Activity:
Please set down each line of the data again, unchanged.

Stored items:
____________________
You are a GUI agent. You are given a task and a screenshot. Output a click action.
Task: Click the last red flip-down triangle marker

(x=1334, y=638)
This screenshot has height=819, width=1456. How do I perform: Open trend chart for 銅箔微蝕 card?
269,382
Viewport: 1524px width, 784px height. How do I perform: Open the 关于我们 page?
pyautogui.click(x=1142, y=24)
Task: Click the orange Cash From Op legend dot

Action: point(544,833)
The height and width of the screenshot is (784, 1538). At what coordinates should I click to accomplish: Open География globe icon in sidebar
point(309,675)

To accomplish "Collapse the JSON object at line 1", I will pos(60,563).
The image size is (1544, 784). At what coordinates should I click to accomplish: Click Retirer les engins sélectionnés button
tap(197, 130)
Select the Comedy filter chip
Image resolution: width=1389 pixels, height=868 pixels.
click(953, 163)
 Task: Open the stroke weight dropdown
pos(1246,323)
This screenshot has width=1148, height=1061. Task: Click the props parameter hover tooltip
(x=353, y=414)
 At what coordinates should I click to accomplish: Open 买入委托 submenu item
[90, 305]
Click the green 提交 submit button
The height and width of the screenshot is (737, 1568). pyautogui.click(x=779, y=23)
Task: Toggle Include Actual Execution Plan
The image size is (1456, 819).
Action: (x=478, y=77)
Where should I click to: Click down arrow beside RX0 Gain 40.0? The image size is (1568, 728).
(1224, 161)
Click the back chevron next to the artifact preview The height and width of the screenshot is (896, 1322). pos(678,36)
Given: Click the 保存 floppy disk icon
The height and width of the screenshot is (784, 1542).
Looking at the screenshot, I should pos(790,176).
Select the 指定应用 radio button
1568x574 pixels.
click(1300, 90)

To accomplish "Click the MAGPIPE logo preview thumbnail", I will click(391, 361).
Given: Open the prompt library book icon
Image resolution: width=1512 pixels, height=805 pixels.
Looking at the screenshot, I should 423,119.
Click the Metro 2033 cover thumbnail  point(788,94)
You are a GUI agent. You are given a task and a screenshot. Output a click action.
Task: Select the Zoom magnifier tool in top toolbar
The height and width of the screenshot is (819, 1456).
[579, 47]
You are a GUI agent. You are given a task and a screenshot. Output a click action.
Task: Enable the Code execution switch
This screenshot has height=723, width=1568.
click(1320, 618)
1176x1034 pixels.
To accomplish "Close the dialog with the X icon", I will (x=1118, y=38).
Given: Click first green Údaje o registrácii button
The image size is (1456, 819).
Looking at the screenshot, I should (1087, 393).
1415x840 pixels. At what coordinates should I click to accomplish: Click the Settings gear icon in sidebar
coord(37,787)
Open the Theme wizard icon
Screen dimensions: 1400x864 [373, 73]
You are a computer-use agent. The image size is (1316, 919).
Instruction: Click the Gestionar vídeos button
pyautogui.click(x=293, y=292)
____________________
Task solution:
You are a GUI agent. You are given a task and a screenshot. Output a click action.
Task: Click the last red flip-down triangle marker

(x=1334, y=638)
This screenshot has height=819, width=1456. How do I perform: Open trend chart for 銅箔微蝕 card?
269,382
Viewport: 1524px width, 784px height. How do I perform: Open the 关于我们 page?
pyautogui.click(x=1142, y=24)
Task: Click the orange Cash From Op legend dot

Action: point(544,833)
The height and width of the screenshot is (784, 1538). At what coordinates should I click to accomplish: Open География globe icon in sidebar
point(309,675)

To accomplish "Collapse the JSON object at line 1", I will pos(60,563).
The image size is (1544, 784). At what coordinates should I click to accomplish: Click Retirer les engins sélectionnés button
tap(197, 130)
Select the Comedy filter chip
Image resolution: width=1389 pixels, height=868 pixels.
click(953, 163)
 Task: Open the stroke weight dropdown
pos(1246,323)
This screenshot has width=1148, height=1061. Task: Click the props parameter hover tooltip
(x=353, y=414)
 At what coordinates should I click to accomplish: Open 买入委托 submenu item
[90, 305]
Click the green 提交 submit button
The height and width of the screenshot is (737, 1568). pyautogui.click(x=779, y=23)
Task: Toggle Include Actual Execution Plan
The image size is (1456, 819).
Action: (x=478, y=77)
Where should I click to: Click down arrow beside RX0 Gain 40.0? The image size is (1568, 728).
(1224, 161)
Click the back chevron next to the artifact preview The height and width of the screenshot is (896, 1322). pos(678,36)
Given: Click the 保存 floppy disk icon
The height and width of the screenshot is (784, 1542).
Looking at the screenshot, I should pos(790,176).
Select the 指定应用 radio button
1568x574 pixels.
click(1300, 90)

To accomplish "Click the MAGPIPE logo preview thumbnail", I will click(391, 361).
Given: Open the prompt library book icon
Image resolution: width=1512 pixels, height=805 pixels.
Looking at the screenshot, I should 423,119.
Click the Metro 2033 cover thumbnail  point(788,94)
You are a GUI agent. You are given a task and a screenshot. Output a click action.
Task: Select the Zoom magnifier tool in top toolbar
The height and width of the screenshot is (819, 1456).
[579, 47]
You are a GUI agent. You are given a task and a screenshot. Output a click action.
Task: Enable the Code execution switch
This screenshot has height=723, width=1568.
click(1320, 618)
1176x1034 pixels.
To accomplish "Close the dialog with the X icon", I will (x=1118, y=38).
Given: Click first green Údaje o registrácii button
The image size is (1456, 819).
Looking at the screenshot, I should (1087, 393).
1415x840 pixels. At what coordinates should I click to accomplish: Click the Settings gear icon in sidebar
coord(37,787)
Open the Theme wizard icon
Screen dimensions: 1400x864 [373, 73]
You are a computer-use agent. The image size is (1316, 919).
Instruction: Click the Gestionar vídeos button
pyautogui.click(x=293, y=292)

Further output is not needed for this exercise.